Every time people talk about how Linux community is unhelpful, I feel like I’m taking crazy pills. How can I always find help and support no matter how weird and obscure or banal and trivial my problem is, am I special or do people don’t know how to google? I mean, snarky and condescending? Yeah, that happens. But unhelpful? Never in my experience.
Same with Linux. Is there a problem Search it. Someone had that problem before. Shit even basic AI can help you out if you can’t quickly solve the issue.
Yeah, they had the same problem… 13 years ago, and their solution doesnt work on modern OS’s due to package changes and command depreciations.
Thats how about 99% of my internet searches for linux problems end up.
For me I got better results if I used the actual distro + version in the search, Linux is to general a term, but say Fedora 43 + problem would really narrow down the amount of results and also prevent really old answers to pop up.
Every tech company in existence, in exchange for all of your privacy and now subscription fee.

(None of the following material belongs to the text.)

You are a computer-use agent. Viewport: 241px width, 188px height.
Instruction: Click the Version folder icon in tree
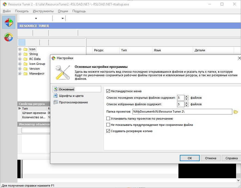pos(26,69)
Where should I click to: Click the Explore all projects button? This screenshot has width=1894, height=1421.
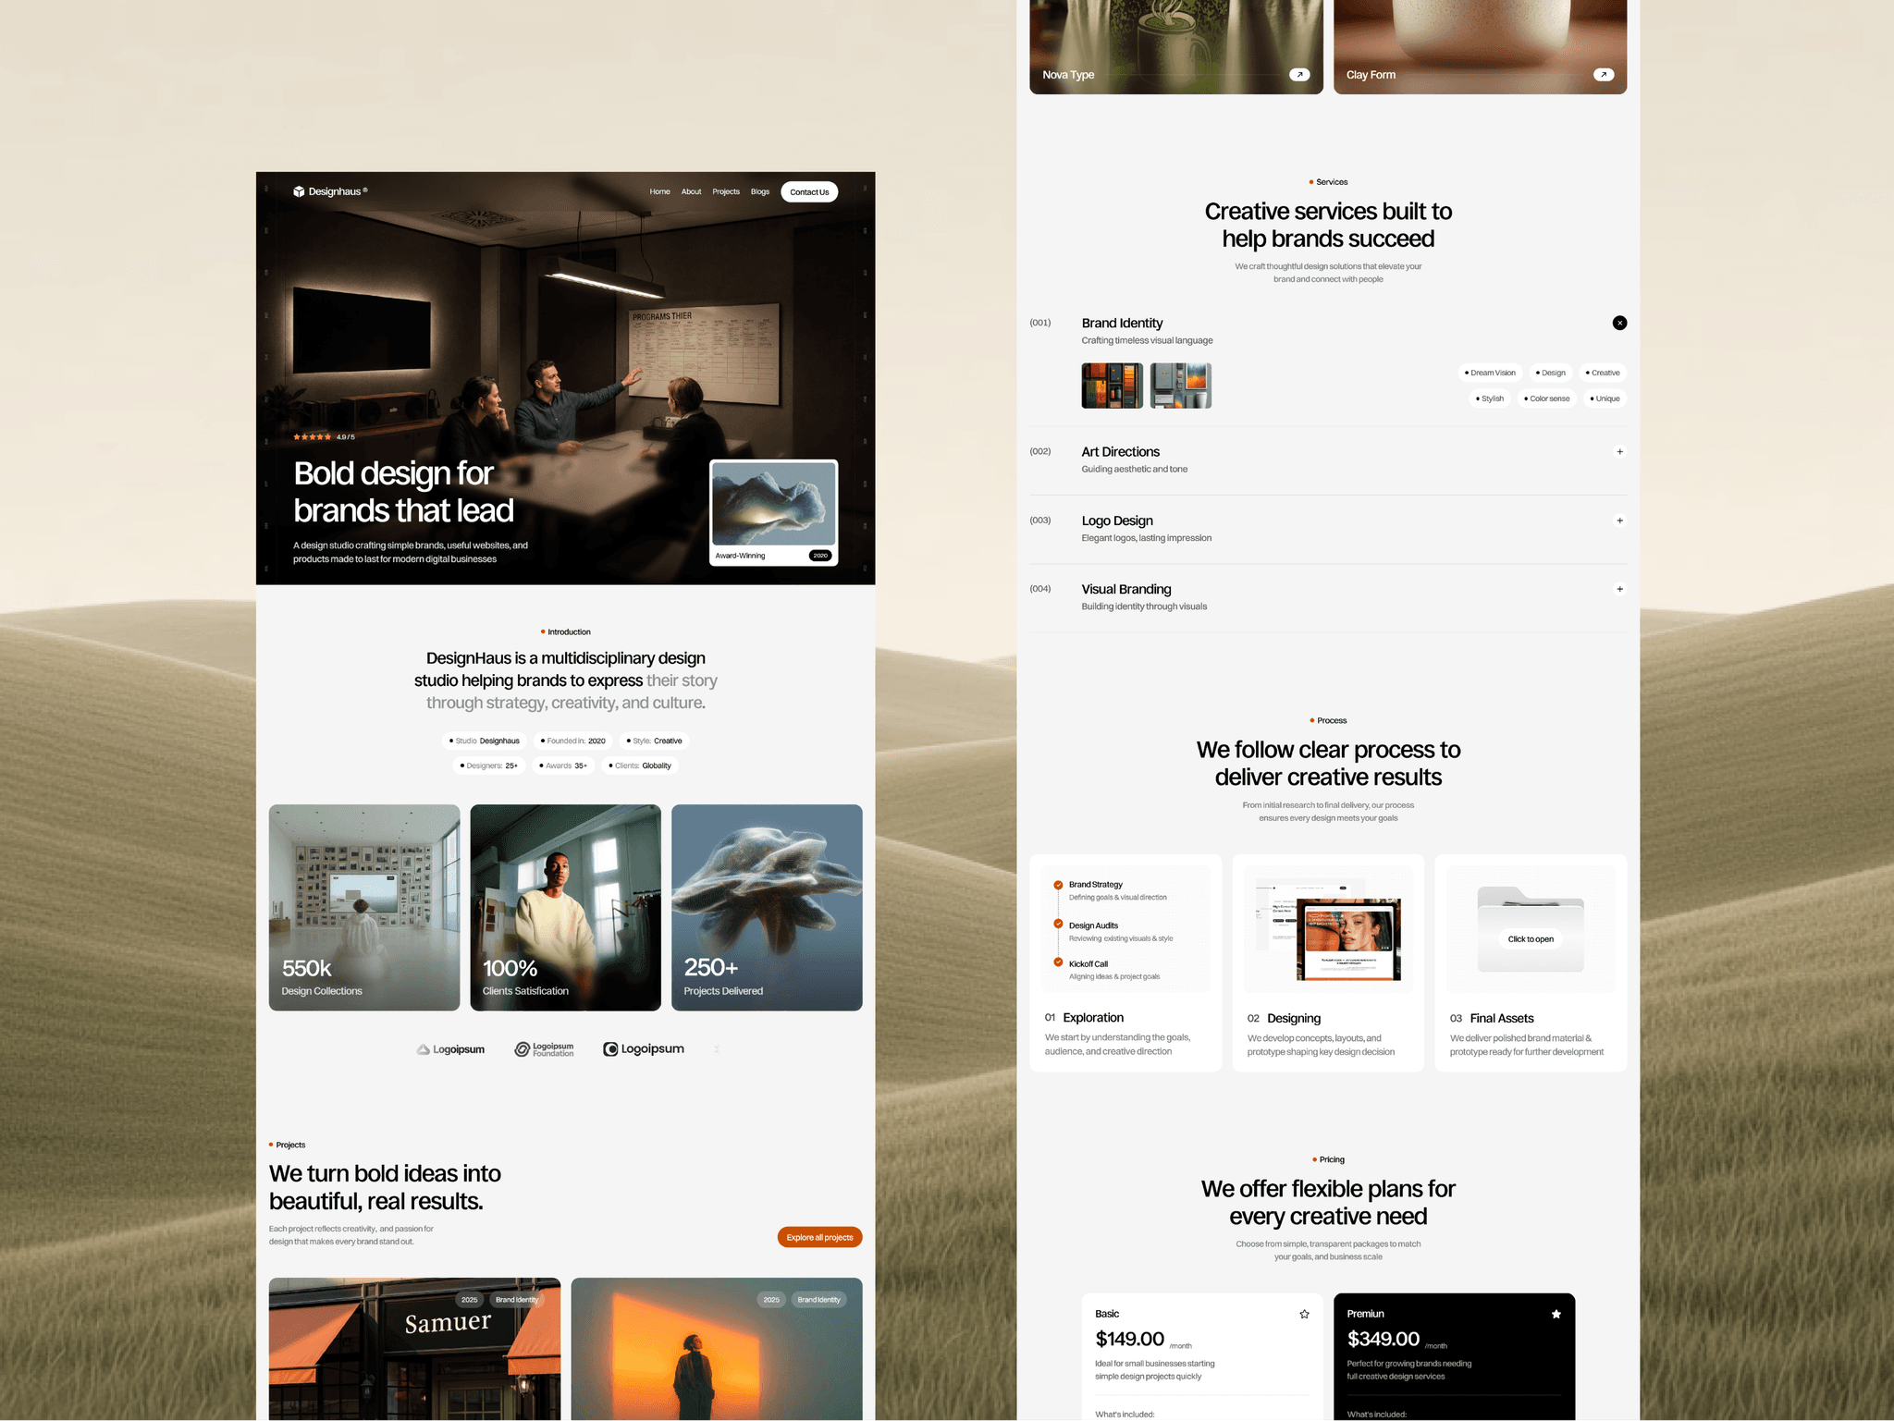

For the low low price of all of your money and privacy you can avoid having to figure out how to backup your own files and have a team of developers ensuring that any kind of difficulty that you have will be fixed before you even realize it was a problem.
Once it is ensured that you will never develop those skills you are completely dependent on their services and they can keep jacking up the price.
Hate Netflix’s price increase, or password sharing restrictions? Too bad you spent 8 years not learning how to setup streaming media that you control. Hate listening to ads in order to listen to music? Well, it looks like Spotify doing everything for you has paid off for them.
Everyone has traded their privacy for convenience, if you want your privacy back then you have to give back the convenience and learn to do things for yourselves.